The Board reviews an immigration court’s factual findings for clear error, and its discretionary decisions de novo. 8 C.F.R. § 1003.1(d)(3)(i)-(ii). The Board may not “engage in factfinding,” except to “take administrative notice of facts that are not reasonably subject to dispute.” Id. § 1003.1(d)(3)(iv)(A). Although the Board “may not disregard the [immigration judge]’s factual findings and supplant them with its own, absent a finding of clear error,” the Board “has the discretion to weigh [those] factual findings differently.” Waldron v. Holder, 688 F.3d 354, 361 (8th Cir. 2012). Whether the Board applied the correct standard of review is a legal question that we review de novo. Garcia-Mata v. Sessions, 893 F.3d 1107, 1109 (8th Cir. 2018).

-3- Section 1252(d)(1) vests this court with jurisdiction to review a final order of removal only if a petitioner has “exhausted all administrative remedies available to [him] as of right.” In White v. INS, 6 F.3d 1312 (8th Cir. 1993), we concluded that a petitioner was not required to move the Board to reopen or reconsider its decision in order to exhaust his administrative remedies. Id. at 1315. The court explained that those motions are new claims in the administrative process rather than appeals to the Board from its own order. Id.

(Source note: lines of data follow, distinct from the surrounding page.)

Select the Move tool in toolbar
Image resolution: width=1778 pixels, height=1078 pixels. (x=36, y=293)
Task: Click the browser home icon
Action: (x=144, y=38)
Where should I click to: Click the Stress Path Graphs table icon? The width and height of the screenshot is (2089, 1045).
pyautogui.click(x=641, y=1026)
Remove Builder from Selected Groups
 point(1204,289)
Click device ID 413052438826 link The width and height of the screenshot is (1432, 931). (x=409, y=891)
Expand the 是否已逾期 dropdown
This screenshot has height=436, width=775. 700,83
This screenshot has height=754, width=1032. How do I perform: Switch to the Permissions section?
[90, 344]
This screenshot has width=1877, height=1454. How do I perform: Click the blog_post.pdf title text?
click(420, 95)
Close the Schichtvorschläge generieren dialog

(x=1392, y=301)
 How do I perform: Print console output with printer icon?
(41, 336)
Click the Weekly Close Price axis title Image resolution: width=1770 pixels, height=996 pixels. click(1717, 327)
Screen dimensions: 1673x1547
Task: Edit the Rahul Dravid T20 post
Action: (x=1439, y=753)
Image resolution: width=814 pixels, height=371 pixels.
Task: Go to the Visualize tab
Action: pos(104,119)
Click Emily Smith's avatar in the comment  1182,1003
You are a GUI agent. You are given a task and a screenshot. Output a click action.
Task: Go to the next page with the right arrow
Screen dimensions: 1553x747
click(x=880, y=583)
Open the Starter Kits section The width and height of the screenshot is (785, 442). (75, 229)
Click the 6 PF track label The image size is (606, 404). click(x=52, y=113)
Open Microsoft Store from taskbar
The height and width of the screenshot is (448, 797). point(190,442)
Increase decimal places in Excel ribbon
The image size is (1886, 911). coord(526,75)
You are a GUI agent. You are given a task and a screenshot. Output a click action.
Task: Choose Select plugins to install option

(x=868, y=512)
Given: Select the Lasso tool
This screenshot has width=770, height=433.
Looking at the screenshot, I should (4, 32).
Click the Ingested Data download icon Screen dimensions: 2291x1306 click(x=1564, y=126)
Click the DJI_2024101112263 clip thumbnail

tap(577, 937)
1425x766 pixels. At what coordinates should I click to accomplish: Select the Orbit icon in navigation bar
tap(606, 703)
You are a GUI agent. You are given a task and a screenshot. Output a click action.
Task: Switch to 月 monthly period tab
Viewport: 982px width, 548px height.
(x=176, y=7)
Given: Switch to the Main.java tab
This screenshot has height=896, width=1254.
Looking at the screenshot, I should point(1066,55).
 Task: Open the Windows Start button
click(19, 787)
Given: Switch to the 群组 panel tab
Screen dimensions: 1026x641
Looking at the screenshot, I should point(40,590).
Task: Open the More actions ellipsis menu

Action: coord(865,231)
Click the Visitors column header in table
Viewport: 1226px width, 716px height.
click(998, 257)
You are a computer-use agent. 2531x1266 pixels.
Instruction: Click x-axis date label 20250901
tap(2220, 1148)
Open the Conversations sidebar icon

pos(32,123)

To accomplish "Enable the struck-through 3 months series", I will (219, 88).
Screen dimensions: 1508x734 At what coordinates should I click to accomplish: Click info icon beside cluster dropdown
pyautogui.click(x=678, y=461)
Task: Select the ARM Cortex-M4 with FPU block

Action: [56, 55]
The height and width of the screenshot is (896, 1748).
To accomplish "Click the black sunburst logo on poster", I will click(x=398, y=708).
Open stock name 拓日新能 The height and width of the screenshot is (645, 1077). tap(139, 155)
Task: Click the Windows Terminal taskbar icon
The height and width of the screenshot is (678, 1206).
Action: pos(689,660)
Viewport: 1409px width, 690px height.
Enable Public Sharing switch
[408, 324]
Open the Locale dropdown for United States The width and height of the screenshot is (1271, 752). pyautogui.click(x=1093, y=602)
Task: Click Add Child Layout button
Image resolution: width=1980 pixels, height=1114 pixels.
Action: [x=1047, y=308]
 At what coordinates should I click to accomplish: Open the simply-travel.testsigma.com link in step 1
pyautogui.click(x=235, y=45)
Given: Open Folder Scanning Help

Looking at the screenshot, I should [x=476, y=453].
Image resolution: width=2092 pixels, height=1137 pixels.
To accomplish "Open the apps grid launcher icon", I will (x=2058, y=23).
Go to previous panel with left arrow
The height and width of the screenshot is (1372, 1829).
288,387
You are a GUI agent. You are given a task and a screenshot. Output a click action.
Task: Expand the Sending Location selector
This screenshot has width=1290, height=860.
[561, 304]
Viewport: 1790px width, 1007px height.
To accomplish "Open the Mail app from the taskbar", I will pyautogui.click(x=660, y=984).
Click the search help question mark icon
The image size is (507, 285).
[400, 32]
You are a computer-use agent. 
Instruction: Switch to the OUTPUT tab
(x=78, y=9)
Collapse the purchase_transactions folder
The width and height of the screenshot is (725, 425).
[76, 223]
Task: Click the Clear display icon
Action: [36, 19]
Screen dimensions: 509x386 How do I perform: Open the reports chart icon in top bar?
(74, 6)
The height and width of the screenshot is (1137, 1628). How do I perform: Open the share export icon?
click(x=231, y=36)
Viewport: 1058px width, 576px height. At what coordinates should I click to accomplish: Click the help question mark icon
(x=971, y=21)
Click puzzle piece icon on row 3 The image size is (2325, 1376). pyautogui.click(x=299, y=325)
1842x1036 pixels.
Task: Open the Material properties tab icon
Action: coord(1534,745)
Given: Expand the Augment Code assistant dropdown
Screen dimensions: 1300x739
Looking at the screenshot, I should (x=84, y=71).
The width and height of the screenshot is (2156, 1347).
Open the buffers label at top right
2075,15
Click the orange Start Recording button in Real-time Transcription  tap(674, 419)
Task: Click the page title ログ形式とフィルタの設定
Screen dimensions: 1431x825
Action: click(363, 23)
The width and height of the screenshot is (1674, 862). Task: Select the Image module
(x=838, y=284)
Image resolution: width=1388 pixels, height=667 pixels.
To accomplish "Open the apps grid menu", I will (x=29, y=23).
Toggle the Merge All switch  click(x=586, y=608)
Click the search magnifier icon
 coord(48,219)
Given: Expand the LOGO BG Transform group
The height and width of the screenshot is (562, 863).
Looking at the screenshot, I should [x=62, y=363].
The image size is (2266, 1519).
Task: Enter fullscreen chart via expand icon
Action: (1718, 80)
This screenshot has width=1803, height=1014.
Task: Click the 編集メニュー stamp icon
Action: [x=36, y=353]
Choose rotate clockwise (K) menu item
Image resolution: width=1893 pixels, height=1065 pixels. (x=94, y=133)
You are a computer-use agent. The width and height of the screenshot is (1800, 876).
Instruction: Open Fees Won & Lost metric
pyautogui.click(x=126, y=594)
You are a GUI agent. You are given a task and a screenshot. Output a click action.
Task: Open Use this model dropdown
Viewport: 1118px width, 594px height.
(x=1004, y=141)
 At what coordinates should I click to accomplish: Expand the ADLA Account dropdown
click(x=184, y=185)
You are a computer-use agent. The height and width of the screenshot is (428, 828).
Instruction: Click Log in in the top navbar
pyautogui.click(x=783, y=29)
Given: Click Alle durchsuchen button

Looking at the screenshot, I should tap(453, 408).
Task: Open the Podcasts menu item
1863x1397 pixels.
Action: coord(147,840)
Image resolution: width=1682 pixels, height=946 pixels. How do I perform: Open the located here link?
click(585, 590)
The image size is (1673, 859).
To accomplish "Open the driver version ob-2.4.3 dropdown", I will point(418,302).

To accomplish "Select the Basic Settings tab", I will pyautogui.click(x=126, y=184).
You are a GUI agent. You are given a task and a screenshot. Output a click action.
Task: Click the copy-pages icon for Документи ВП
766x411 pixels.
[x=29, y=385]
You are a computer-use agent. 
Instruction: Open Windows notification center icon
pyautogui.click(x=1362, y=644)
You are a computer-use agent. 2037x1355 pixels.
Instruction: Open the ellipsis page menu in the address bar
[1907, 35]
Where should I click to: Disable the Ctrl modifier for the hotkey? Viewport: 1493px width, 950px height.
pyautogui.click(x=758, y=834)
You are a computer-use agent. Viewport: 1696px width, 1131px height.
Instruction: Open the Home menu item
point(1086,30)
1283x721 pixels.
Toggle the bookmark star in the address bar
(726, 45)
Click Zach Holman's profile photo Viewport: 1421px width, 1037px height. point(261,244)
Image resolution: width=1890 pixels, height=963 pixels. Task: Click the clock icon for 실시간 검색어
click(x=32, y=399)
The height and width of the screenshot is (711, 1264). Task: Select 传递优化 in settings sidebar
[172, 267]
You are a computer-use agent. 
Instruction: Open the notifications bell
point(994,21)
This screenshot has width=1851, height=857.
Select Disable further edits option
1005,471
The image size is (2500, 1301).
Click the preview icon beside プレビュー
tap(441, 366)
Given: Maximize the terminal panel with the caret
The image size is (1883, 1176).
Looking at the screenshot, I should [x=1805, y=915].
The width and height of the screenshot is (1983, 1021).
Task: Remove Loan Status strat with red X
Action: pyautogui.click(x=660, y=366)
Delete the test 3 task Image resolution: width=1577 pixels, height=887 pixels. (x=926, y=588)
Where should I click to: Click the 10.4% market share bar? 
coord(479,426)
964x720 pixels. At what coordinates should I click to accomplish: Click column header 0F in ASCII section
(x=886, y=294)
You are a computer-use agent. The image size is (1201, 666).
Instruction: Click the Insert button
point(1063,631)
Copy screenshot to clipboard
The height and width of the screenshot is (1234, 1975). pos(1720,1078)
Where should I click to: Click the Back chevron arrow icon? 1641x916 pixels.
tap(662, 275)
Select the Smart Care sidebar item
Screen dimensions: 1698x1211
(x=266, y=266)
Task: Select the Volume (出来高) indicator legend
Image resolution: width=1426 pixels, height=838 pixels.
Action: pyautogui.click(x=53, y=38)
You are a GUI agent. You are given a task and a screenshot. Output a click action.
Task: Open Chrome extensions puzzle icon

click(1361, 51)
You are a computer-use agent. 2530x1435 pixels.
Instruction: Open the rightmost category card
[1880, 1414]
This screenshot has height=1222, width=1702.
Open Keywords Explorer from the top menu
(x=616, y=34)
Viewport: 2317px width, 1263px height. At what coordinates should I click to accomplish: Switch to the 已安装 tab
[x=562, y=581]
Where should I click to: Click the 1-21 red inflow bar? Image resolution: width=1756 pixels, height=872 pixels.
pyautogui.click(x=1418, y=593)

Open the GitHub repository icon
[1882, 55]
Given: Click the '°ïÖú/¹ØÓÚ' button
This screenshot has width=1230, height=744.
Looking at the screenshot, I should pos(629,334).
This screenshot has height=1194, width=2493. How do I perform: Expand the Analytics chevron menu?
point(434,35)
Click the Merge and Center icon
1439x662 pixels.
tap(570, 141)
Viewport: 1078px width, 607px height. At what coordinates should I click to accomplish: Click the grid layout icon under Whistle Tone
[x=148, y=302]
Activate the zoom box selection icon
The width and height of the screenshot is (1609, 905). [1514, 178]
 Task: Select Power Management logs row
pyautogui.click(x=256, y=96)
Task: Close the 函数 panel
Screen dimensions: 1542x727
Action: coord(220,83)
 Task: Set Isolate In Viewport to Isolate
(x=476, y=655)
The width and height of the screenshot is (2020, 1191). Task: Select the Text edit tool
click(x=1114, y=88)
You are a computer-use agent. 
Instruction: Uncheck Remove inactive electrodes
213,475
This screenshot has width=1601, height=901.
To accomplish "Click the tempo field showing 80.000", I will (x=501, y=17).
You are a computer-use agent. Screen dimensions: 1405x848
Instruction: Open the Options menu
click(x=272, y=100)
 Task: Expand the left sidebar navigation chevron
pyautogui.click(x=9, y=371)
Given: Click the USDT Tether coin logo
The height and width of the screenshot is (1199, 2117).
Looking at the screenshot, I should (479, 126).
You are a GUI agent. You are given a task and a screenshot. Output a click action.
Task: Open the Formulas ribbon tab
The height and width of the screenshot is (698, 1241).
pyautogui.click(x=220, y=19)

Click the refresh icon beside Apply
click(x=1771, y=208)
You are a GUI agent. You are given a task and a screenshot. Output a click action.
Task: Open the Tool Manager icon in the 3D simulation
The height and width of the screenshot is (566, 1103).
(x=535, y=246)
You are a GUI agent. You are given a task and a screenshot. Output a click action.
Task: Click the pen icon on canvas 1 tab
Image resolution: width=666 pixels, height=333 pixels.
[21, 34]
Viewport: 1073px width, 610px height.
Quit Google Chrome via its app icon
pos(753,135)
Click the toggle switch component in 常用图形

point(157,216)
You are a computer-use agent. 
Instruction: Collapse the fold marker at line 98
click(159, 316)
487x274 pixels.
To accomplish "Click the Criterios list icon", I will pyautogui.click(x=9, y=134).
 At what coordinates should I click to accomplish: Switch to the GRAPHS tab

In Etchu-Njang v. Gonzales, 403 F.3d 577 (8th Cir. 2005), however, we joined other circuits in concluding that an alien must exhaust particular issues, as well as administrative remedies, before he may seek judicial review of an issue. Id. at 582- 84. Therefore, although an alien need not file a motion to reopen or reconsider to exhaust administrative remedies with respect to issues that were raised and decided in the alien’s appeal to the Board, White does not address whether an alien must pursue those avenues to exhaust a claim that the Board engaged in impermissible factfinding in the initial appeal.

This court addressed that point in Lasu v. Barr, 970 F.3d 960 (8th Cir. 2020). There, we concluded that an alien failed to exhaust his claim that the Board engaged in impermissible fact-finding. Id. at 965. The alien did not raise the issue in his initial appeal to the Board, presumably because the alleged error did not occur until the Board decided the administrative appeal. This court held that the issue of whether the Board engaged in improper fact-finding was not before the court in the alien’s petition for review of the Board’s initial decision. Id. While the alien moved the Board to reconsider its decision, and thus could have exhausted the issue of alleged improper fact-finding through that motion, he did not petition this court for review of the Board decision denying the motion to reconsider. Accordingly, the issue of whether the Board engaged in improper fact-finding was not before this court on appeal. Id.

-4- In reaching that conclusion, Lasu favorably cited Meng Hua Wan v. Holder, 776 F.3d 52 (1st Cir. 2015), which addressed the exhaustion question as follows:

In our view, we lack jurisdiction to hear and determine the petitioner’s claim that the BIA engaged in impermissible factfinding.